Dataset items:
# # # # #

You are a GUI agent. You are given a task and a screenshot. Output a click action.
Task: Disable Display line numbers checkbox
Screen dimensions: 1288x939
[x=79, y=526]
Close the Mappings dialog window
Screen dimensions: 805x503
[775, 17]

# # # # #

What this task involves ▸
What is needed is an exact transcription of every entry above.

Response to this task ▸
You are a GUI agent. You are given a task and a screenshot. Output a click action.
Task: Disable Display line numbers checkbox
Screen dimensions: 1288x939
[x=79, y=526]
Close the Mappings dialog window
Screen dimensions: 805x503
[775, 17]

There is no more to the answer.